Software Transactional Memory updated - Code Review Sought!

December 20, 2007 at 12:49 PM | categories: python, oldblog | View Comments

I've updated the STM code in subversion at present here:
https://kamaelia.svn.sourceforge.net/svnroot/kamaelia/branches/private_MPS_Scratch/Bindings/STM/Axon/STM.py
I would really appreciate any code review from anyone who's capable of doing so - even if you've never done a code review before! Things I think need particular attention is the detail around locking. Specifically the following 4 methods are intended to be used by a user of the code:
class Store(object):
    def usevar(self, key):
    def set(self, key, value):
    def using(self, *keys):
    def set_values(self, D):
The above 4 functions entirely manage the locking. The following functions are internal and all assume that the store is locked appropriately before an update attempt:
    def __get(self, key):
    def __make(self, key):
    def __do_update(self, key, value):
    def __can_update(self,key, value):
Anyhow, why is this useful? Well, it turns out this should make resource management a lot simpler. If I'm right, the following code should be sufficient for the Dining Philosopher's problem:
take forks... (pseudo python, ignoring various details)
not_have_forks = True
while not_have_forks:
   try:
      S = <get the store from somewhere>
      forks = S.using("fork.1", "fork.2")
      if forks["1"].value == None and forks["2"].value == None:
          forks["1"].value = id(self)
          forks["2"].value = id(self)
          forks.commit()
          not_have_forks = False
   except ConcurrentUpdate:
       time.sleep(random()) # random backoff - doesn't guarantee success
   except BusyRetry:
       time.sleep(random()) # random backoff - doesn't guarantee success
eat()
# Put forks back - should always succeed.

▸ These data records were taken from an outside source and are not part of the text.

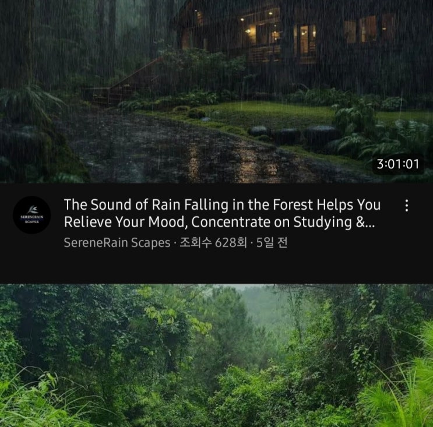
Task: Click the words Forest Helps You in title
Action: click(327, 205)
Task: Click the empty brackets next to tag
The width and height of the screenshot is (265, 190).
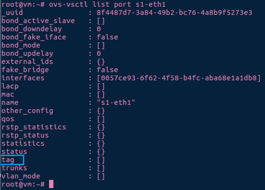Action: 101,160
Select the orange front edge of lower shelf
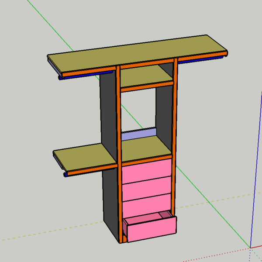This screenshot has width=262, height=262. click(x=92, y=169)
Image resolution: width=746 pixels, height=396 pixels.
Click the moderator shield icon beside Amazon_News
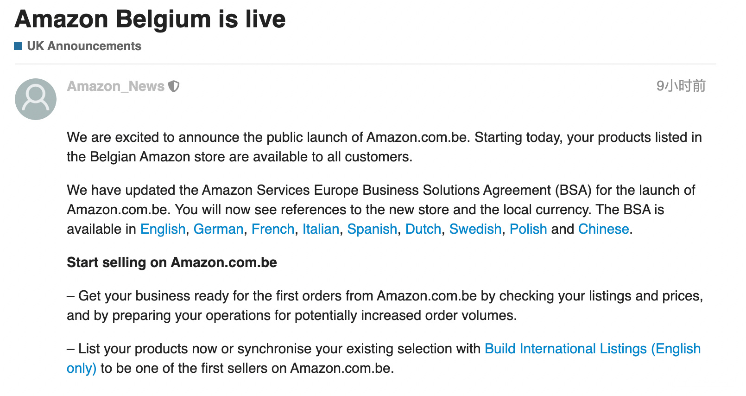pyautogui.click(x=174, y=86)
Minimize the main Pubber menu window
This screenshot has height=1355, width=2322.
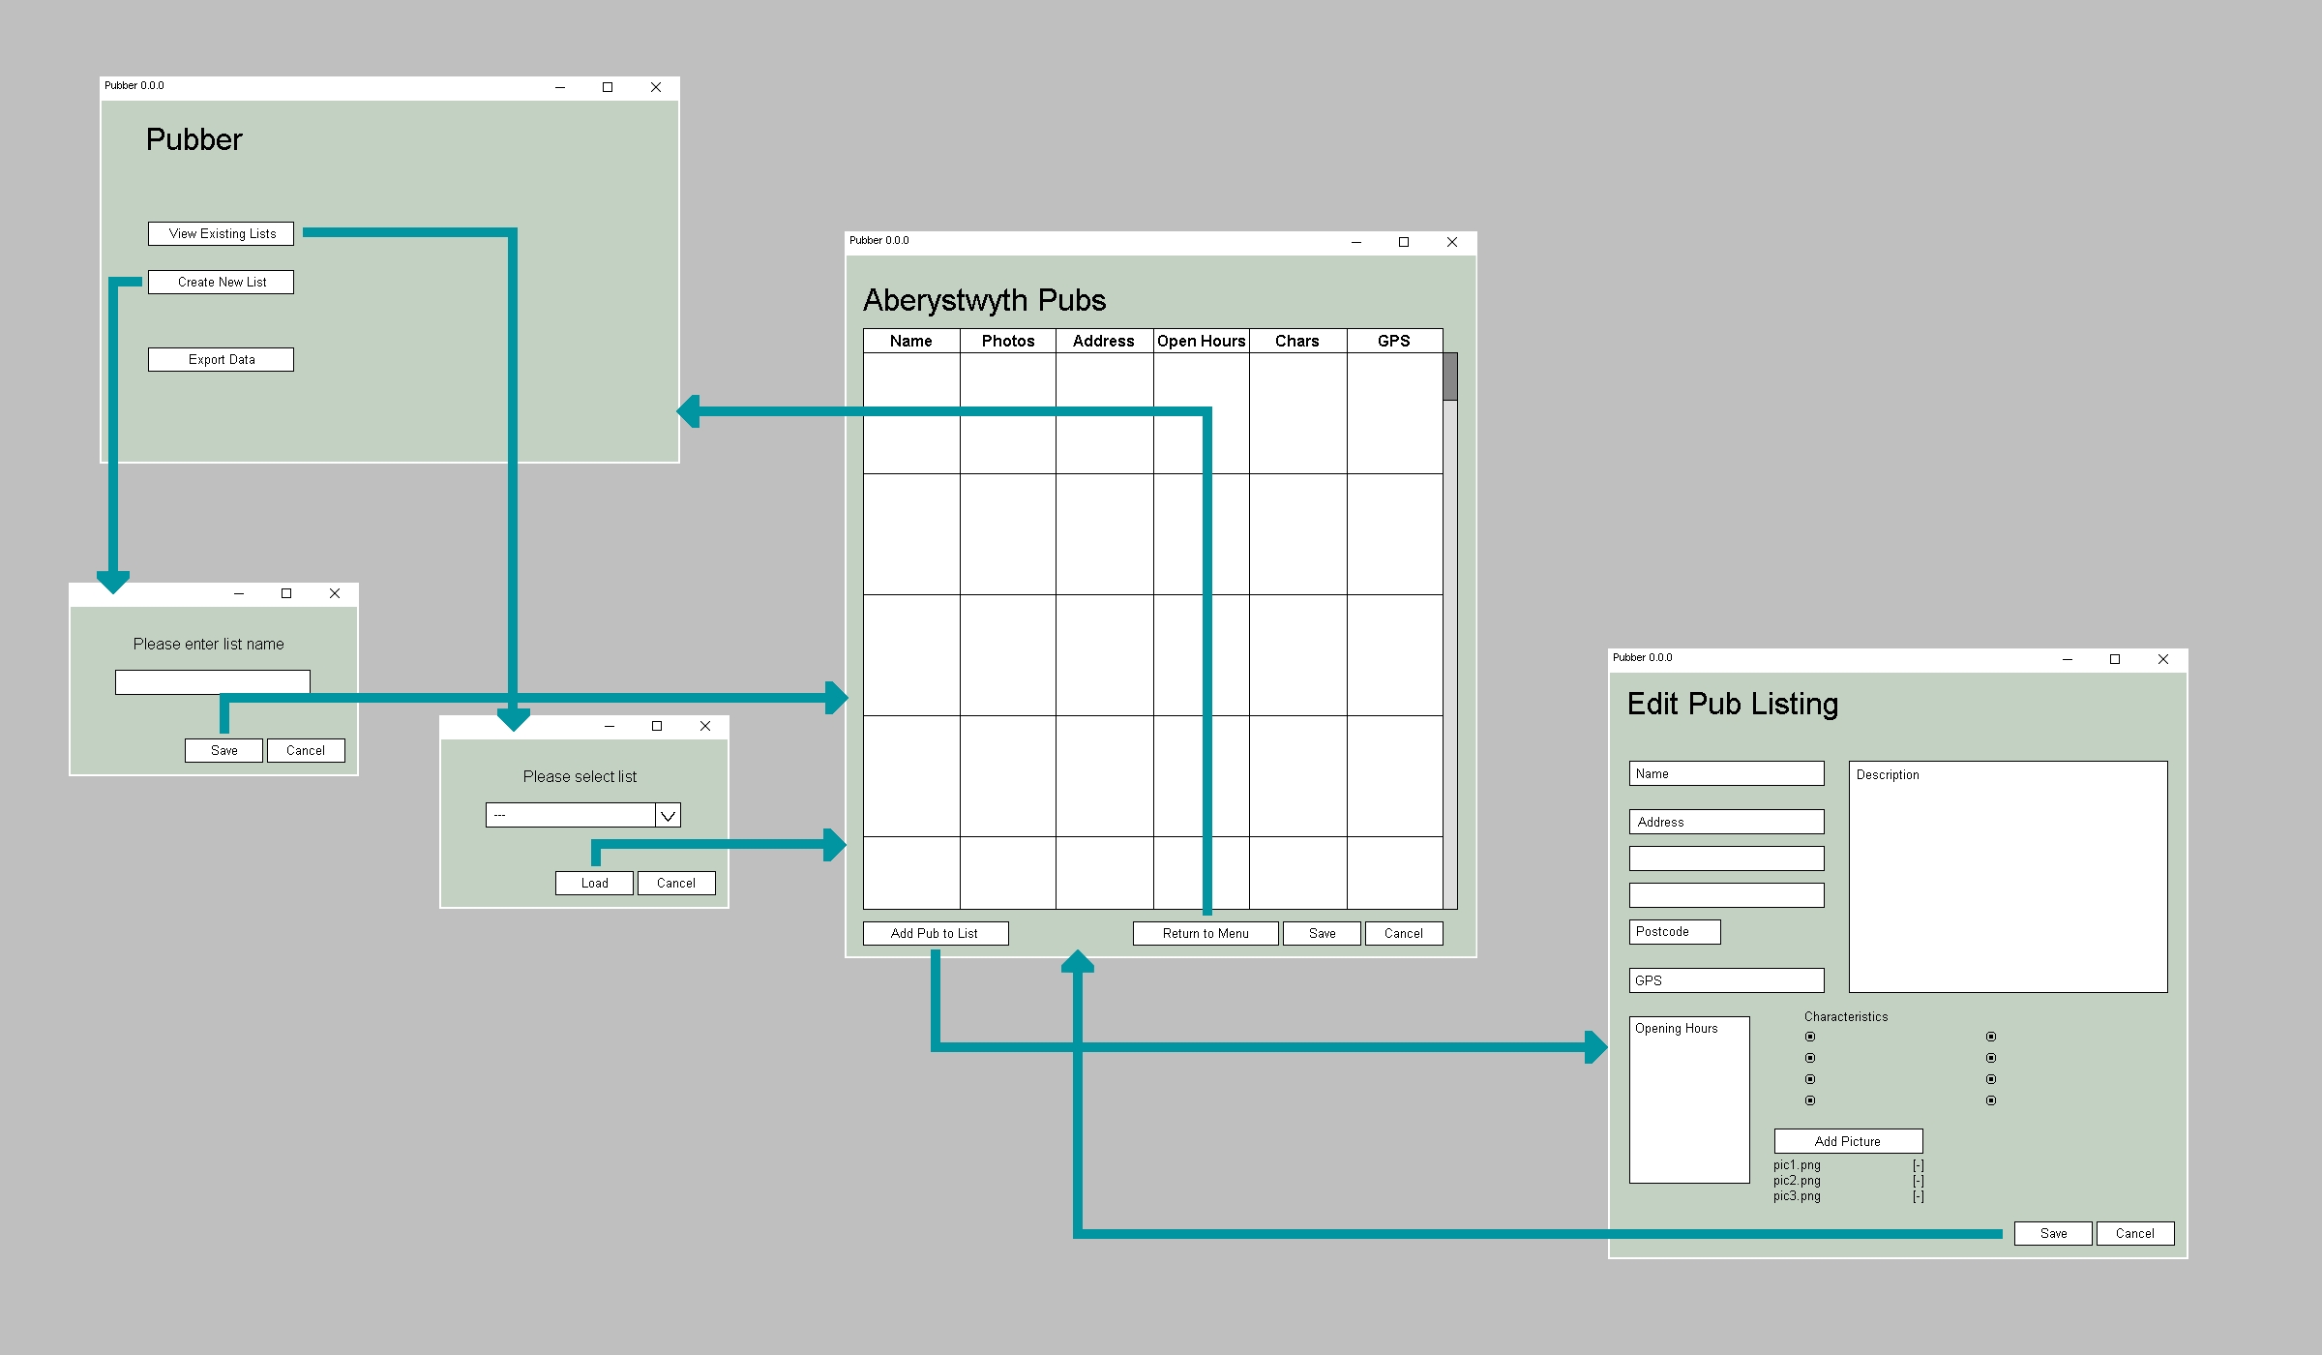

Should. :-)
try:
    forks["1"].value = None
    forks["2"].value = None
    forks.commit()
except ConcurrentUpdate:
    pass
except BusyRetry:
    pass
... which I think is pretty neat :-)

What inspired me to this? Well, there's been a thread on the Python UK list recently about my STM implementation, which resulted in a discussion about a system called "MASCOT" being discussed. Essentially MASCOT looks incredibly similar to Kamaelia - at least superficially. From my perspective, the mere existence of MASCOT and its various subsystems which looks very similar I think validate a lot of the core ideas in Kamaelia. I want to write a post up about that separately though.... More later!

Anyhow, back to this, if anyone is willing to code review the STM code here:
https://kamaelia.svn.sourceforge.net/svnroot/kamaelia/branches/private_MPS_Scratch/Bindings/STM/Axon/STM.py
I'd greatly appreciate it!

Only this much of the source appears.